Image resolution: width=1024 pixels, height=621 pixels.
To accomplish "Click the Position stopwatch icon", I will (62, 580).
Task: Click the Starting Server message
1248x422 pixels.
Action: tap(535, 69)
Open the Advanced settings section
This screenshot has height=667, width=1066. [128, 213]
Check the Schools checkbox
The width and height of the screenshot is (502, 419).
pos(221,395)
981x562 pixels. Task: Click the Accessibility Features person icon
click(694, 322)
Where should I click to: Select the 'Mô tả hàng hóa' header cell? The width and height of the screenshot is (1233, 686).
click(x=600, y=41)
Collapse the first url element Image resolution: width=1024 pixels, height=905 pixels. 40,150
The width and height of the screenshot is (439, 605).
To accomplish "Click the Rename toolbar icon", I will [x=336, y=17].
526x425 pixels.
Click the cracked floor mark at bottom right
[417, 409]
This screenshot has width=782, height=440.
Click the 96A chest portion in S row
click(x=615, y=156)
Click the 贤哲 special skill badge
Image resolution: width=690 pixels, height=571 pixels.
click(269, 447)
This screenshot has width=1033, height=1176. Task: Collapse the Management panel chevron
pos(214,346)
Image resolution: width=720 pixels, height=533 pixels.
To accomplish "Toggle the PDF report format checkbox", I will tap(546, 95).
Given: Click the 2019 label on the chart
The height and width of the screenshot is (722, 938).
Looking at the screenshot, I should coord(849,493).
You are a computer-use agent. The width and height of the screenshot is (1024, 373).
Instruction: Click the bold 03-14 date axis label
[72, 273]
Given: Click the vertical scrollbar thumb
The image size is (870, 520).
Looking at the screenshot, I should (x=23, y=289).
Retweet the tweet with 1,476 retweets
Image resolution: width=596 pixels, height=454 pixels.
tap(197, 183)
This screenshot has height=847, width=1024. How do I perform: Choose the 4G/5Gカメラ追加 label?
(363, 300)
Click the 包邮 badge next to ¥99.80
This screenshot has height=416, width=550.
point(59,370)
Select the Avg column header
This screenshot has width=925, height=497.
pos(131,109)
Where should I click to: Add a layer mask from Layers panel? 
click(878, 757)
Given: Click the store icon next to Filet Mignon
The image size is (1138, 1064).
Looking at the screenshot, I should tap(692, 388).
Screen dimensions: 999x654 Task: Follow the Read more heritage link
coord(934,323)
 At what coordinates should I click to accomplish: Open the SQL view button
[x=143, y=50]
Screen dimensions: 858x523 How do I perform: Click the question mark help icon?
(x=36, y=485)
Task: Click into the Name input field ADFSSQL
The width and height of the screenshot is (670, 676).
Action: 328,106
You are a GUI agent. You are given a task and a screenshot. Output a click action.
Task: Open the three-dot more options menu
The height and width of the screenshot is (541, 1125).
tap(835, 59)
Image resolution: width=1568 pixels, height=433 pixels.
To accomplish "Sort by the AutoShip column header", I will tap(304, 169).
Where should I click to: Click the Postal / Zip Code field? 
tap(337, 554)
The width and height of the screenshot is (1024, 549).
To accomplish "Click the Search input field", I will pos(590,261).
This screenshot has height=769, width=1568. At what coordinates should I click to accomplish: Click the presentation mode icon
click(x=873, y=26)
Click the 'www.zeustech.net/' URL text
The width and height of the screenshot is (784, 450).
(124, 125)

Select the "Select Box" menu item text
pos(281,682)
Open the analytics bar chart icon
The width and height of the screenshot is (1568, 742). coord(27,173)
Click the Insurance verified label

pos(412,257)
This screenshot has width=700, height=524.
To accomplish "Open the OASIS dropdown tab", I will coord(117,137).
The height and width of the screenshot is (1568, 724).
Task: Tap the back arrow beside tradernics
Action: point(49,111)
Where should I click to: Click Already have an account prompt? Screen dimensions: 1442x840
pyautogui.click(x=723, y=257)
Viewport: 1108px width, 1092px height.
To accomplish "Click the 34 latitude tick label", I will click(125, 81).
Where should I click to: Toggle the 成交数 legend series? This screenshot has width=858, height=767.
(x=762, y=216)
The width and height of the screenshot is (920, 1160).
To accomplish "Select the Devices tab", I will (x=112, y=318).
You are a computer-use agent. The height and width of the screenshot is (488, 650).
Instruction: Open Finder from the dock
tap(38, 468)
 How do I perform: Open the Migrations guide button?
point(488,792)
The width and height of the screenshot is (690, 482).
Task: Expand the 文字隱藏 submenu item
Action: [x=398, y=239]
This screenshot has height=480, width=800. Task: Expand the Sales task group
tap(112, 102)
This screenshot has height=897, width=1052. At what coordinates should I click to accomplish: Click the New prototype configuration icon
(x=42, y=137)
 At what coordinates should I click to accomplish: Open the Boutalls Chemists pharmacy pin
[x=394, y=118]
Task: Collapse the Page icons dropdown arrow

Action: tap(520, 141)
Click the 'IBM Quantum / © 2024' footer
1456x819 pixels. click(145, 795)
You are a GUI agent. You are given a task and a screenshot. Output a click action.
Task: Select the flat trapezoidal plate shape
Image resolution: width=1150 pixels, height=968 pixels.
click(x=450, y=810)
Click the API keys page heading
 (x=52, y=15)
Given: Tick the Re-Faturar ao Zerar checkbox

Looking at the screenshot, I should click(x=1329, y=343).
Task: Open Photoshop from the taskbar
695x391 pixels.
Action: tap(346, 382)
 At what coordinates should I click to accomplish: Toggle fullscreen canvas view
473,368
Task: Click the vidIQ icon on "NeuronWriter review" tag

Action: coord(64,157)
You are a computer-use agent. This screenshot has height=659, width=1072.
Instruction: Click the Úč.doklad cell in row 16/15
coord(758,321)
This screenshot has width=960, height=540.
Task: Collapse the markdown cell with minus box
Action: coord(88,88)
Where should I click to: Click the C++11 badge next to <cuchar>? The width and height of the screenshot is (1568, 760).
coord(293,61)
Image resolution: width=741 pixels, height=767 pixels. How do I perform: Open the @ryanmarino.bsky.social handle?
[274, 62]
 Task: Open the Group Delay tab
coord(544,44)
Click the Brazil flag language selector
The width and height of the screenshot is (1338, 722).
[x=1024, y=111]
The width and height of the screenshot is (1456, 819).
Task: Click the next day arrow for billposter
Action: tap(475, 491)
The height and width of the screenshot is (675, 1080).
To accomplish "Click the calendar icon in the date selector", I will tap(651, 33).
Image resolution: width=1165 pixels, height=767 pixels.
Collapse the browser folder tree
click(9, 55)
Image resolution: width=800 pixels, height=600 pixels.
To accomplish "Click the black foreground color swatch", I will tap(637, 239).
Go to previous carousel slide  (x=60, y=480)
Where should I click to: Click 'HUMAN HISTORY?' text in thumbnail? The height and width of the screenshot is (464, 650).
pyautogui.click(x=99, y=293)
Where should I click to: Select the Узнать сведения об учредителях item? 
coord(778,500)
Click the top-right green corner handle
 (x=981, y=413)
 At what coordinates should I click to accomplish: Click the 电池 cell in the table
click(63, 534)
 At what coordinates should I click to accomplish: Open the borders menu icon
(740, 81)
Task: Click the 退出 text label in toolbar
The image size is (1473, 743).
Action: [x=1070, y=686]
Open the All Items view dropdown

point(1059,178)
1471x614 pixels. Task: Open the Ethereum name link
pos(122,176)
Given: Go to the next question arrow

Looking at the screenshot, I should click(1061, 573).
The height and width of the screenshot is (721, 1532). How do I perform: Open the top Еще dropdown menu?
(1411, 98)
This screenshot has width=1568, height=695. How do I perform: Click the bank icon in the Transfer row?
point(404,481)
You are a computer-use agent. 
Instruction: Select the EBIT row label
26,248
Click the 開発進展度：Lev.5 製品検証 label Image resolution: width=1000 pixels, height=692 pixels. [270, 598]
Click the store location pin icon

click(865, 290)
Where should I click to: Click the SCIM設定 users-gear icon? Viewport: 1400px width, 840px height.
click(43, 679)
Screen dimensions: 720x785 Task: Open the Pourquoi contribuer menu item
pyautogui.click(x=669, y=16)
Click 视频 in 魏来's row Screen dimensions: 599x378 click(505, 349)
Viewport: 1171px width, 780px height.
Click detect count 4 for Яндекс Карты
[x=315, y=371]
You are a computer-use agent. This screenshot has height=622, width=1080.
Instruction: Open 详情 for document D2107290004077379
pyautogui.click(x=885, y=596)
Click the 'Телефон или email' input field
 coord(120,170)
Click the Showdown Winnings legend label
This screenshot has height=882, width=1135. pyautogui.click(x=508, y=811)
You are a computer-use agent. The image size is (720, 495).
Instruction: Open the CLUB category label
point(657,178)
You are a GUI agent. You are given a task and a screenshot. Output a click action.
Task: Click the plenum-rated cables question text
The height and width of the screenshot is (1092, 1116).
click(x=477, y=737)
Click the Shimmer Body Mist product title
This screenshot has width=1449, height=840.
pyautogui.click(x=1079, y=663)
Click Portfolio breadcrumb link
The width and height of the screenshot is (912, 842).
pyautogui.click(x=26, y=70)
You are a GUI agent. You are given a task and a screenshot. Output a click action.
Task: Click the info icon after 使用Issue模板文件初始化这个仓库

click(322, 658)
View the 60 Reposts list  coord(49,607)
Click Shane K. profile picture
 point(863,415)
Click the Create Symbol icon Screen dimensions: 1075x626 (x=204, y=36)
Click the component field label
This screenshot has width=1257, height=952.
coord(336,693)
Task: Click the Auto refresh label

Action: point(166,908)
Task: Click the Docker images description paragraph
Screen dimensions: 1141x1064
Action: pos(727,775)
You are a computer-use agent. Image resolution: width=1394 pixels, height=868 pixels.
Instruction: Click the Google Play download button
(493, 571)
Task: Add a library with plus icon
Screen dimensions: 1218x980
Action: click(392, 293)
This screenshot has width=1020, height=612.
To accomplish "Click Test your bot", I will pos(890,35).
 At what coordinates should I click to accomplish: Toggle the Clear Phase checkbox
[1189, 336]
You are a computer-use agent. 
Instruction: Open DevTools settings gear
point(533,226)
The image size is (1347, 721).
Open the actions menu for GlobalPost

Problem to work on: Pull each line holding "toolbar" out of the listing.

Answer section:
To accomplish "Click the Rename toolbar icon", I will [x=336, y=17].
Task: Click the 退出 text label in toolbar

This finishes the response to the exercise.